Le recueillement, c’est le basculement vers ces nuits intérieures qui ont fait sa légende. La lumière ne provient plus de l’extérieur, mais d’une flamme unique — une chandelle — qui creuse l’obscurité. Là, le monde se tait. Pensons à la Madeleine à la veilleuse, si troublante, qui ne regarde pas la flamme mais quelque chose en elle-même ; ou à Saint Joseph charpentier, où la main levée de l’enfant Jésus bloque la flamme, créant une éclipse douce qui transforme le travail du bois en prière silencieuse.

Ce que j'appelle recueillement, c’est ce clair-obscur devenu une géométrie sacrée. Les formes sont simplifiées, les visages deviennent des paysages méditatifs. Dans Le Nouveau-né, ce n’est même plus une scène religieuse explicite : juste une femme, un enfant, une autre femme qui protège la flamme. Aucun éclat extérieur ne vient troubler cette bulle de contemplation absolue. C’est une peinture qui regarde à l’intérieur.

Préférer le recueillement à l’éclat, c’est choisir La Tour dans sa version la plus radicale : celle où la flamme n’est qu’un prétexte pour révéler le silence. C’est là qu’il est unique.




UN TEMPS LENT ET POSÉ

La peinture de Georges de La Tour se révèle lentement, le temps d'un regard posé.

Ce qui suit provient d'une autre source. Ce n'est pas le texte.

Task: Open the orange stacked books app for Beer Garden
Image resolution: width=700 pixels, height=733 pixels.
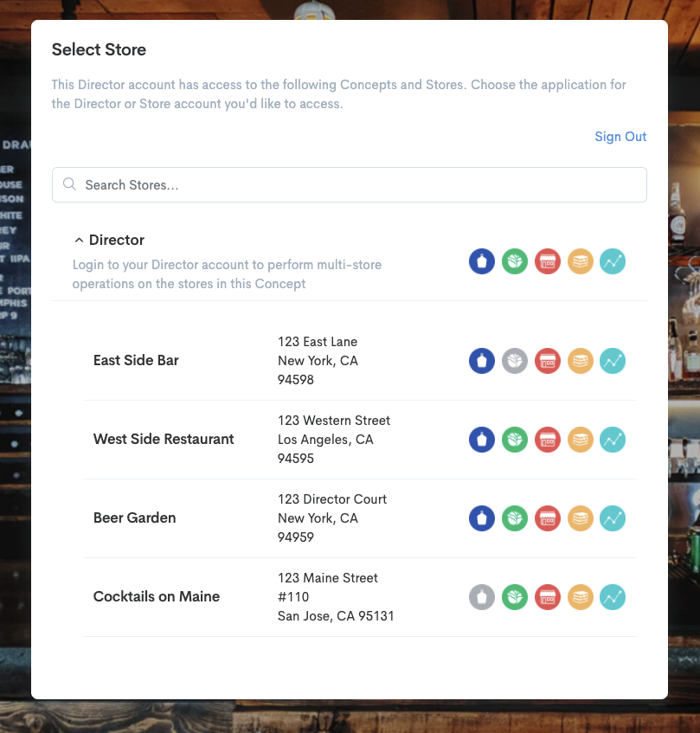Action: pos(580,518)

Dans ses toiles, tout émerge de l'obscurité. La flamme d'une bougie (comme dans Madeleine à la veilleuse ou Saint Joseph charpentier) ne montre pas tout, immédiatement. Elle oblige le regard à s'accommoder, à chercher les formes qui affleurent hors de l'ombre — un profil, une main, un tissu. C'est un clair-obscur radical qui demande du temps.

Ses personnages ne sont jamais dans l'action spectaculaire. Ils sont absorbés : un enfant soufflant sur un tison, une femme méditant devant un crâne, des tricheurs aux gestes suspendus. Ce recueillement contamine le spectateur. On ne peut pas "consommer" une toile de Georges de La Tour vite ; on se pose avec elle, on entre dans ce même silence.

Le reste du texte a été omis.